If not, is the recommended solution to rely solely on LocalQuickFix actions for interactive behavior?
Any official clarification or recommended pattern from JetBrains would be very helpful.
Inside the red box I want a button or hyperlink that could listen inside the code do perform the actions based on that buttons.
@jansorg is right, but to make it working, it is little bit more complex. On a positive note, in can be done with a public API.
Subclass a ProblemDescriptorBase and create your own Problem Descriptor.
In that descriptor, override the getTooltipTemplate function and return a HTML body of your tooltip. It is important to provide a wrap the tooltip text into <html><body> elements without any formatting, line-wrapping or pretty printing. You can reuse kotlinx-html or use the com.intellij.openapi.util.text.HtmlBuilder.
override fun getTooltipTemplate() = createHTML(prettyPrint = false).html {
body {
+"Only lower-case letters are allowed. "
a("#LowerCase/show-more-info") {
+"Show more info"
}
}
}
The hyperlink href, by convention, is a hash-starting prefix delimited by slash from the popup-specific parameters. This prefix should be genenrally mapped to the short name of the inspection.

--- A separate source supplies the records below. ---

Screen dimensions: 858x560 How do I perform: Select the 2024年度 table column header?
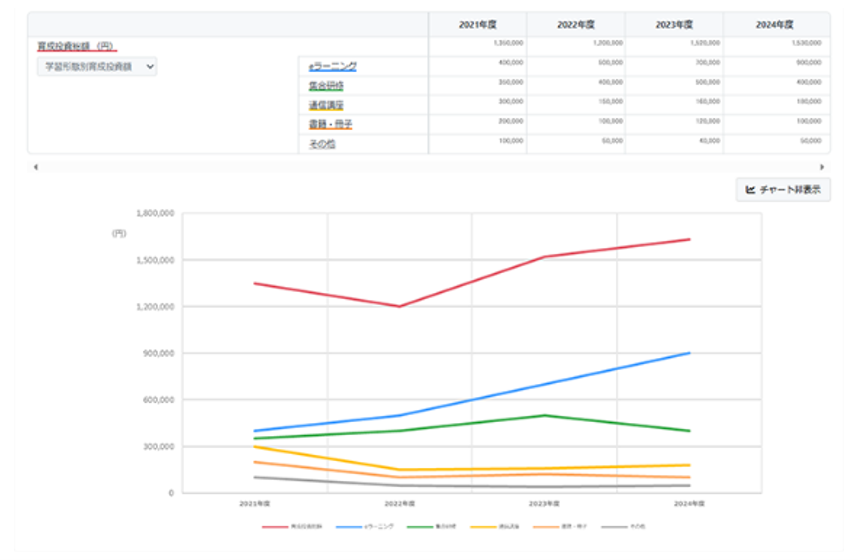(775, 25)
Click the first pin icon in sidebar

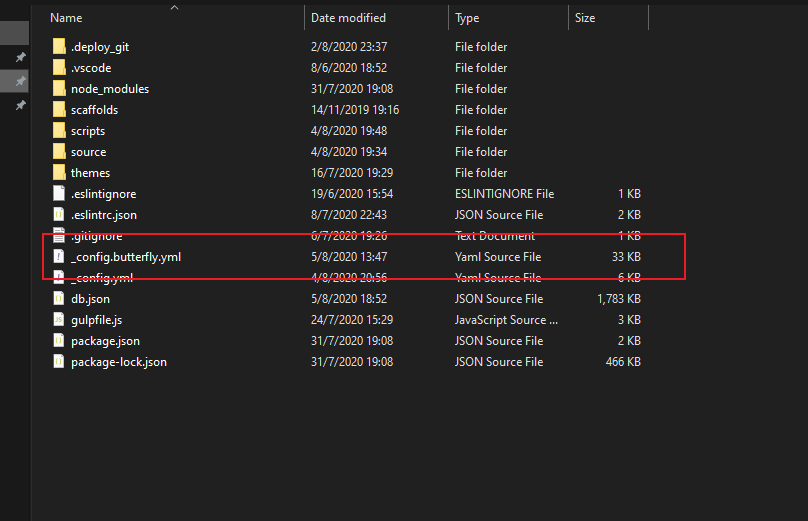pyautogui.click(x=20, y=58)
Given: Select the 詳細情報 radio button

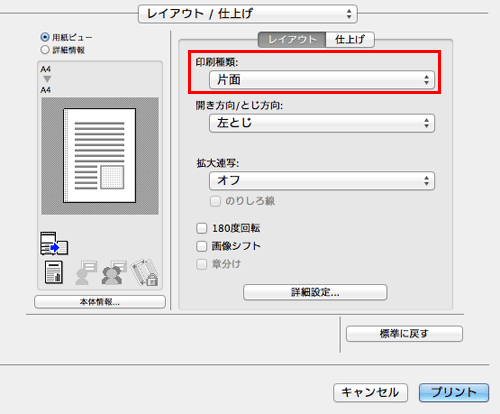Looking at the screenshot, I should [45, 50].
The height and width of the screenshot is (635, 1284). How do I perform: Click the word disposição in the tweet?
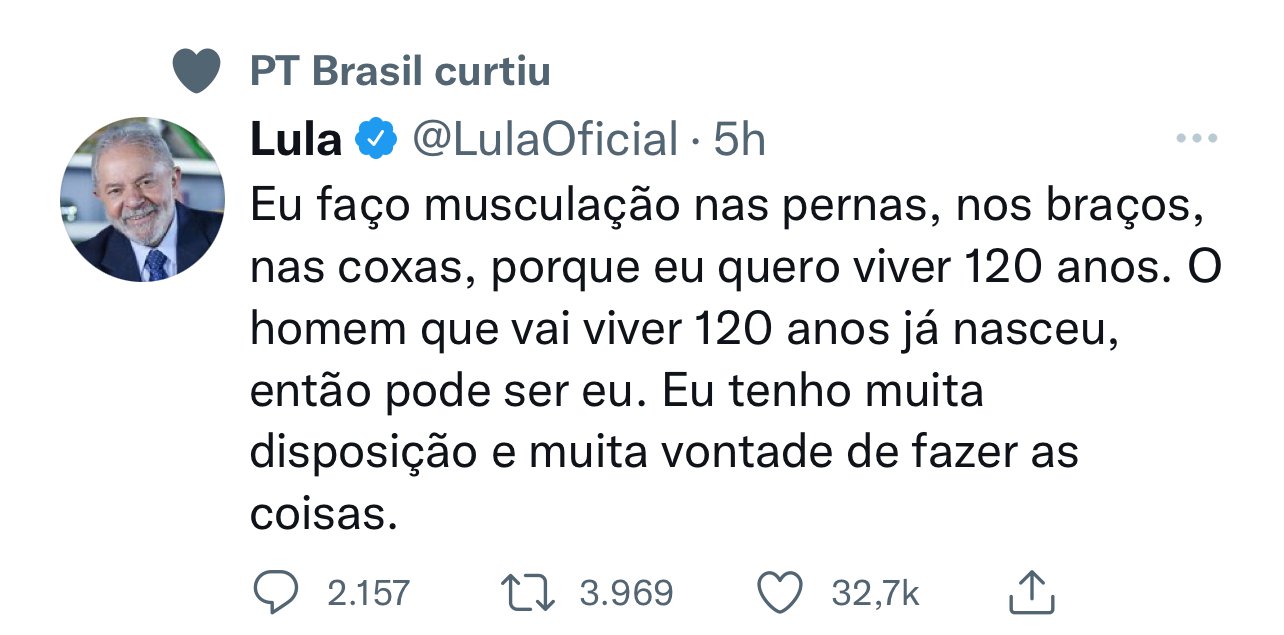363,453
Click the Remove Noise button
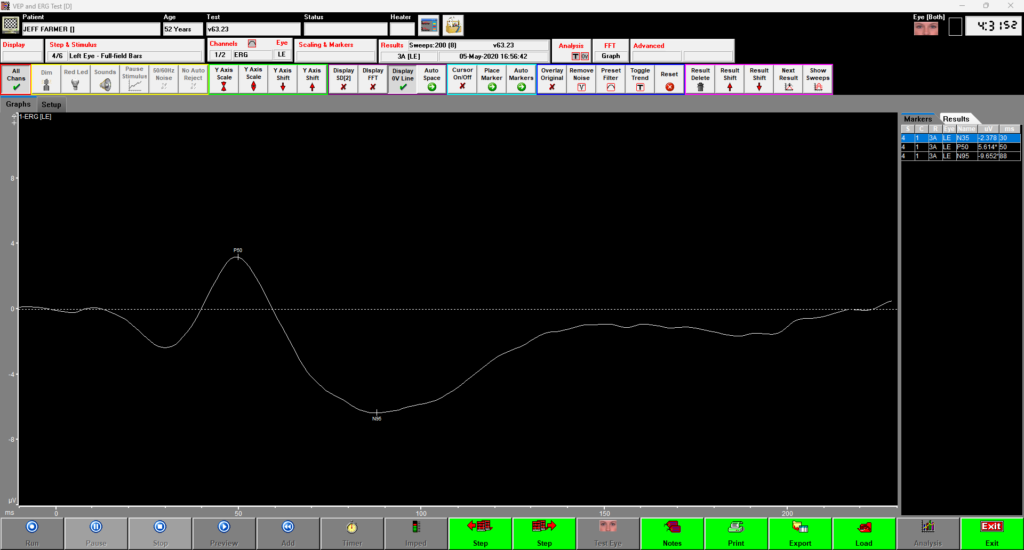This screenshot has width=1024, height=550. 581,79
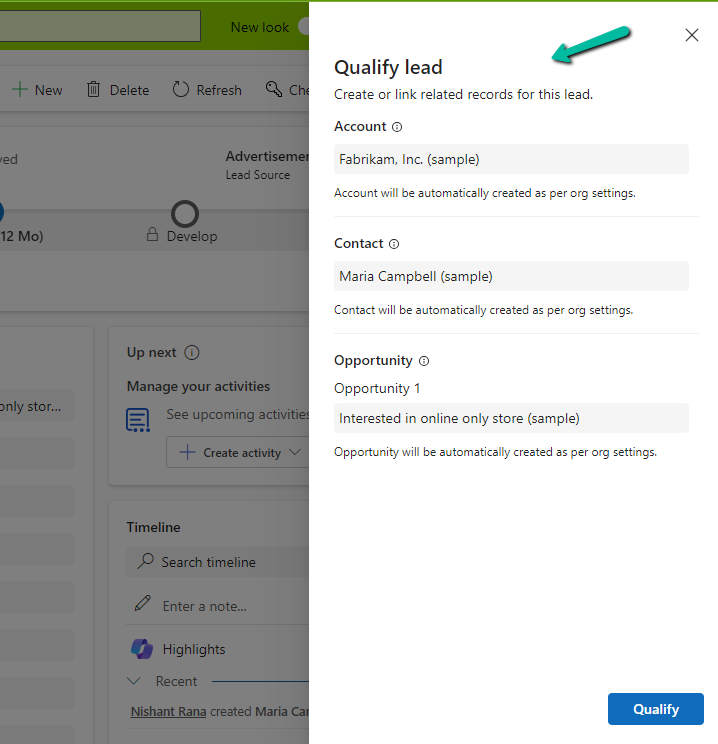
Task: Click the Account info icon
Action: click(397, 127)
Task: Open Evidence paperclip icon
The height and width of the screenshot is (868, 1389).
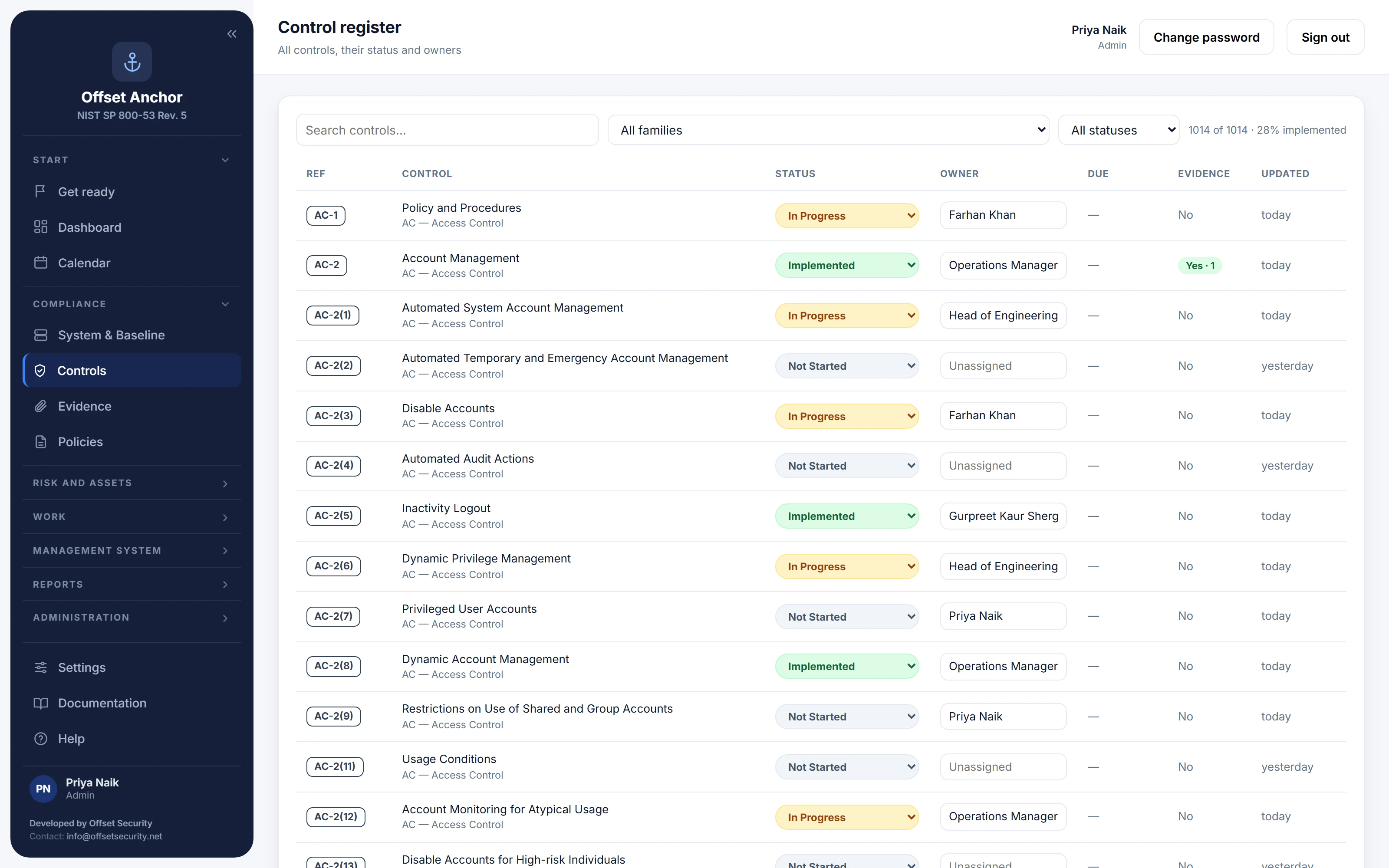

Declare the LinkHandler extension. The prefix should match the one used in the Problem Descriptor.
class TooltipLinkHandler : TooltipLinkHandler() {
private val inspectionDescriptionLinkHandler = InspectionDescriptionLinkHandler()
override fun handleLink(refSuffix: String, editor: Editor): Boolean {
return if (refSuffix == "show-more-info") {
BrowserUtil.browse("https://www.jetbrains.com/help/rider/Toggling_Case.html")
true
} else {
false
}
}
override fun getDescription(
refSuffix: String,
editor: Editor
) = inspectionDescriptionLinkHandler.getDescription(INSPECTION_SHORT_NAME, editor)
}
Whenever this link handler is invoked on the tooltip, the refSuffix contains the part after the slash. The handleLink function should return true if the link was handled, false otherwise.
When the handleLink returns false, the link is considered to be not handled by the link handler and the getDescription method is invoked in turn-. Such a case occurs when there is a More link in the tooltip or when the user desires to show the inspection description via Cmd/Ctrl+F1 shortcut. To support the UI/UX conventions, we delegate to the default link handler (InspectionDescriptionLinkHandler in the IntelliJ Platform) that will properly load the inspection description from the HTML and display it in the popup. This default link handler requires the inspection short name as a parameter – otherwise the inspection description won’t be show at all.
Finally, when reporting inspection problems, use the ProblemDescriptor subclass instance as a parameter to the registerProblem function.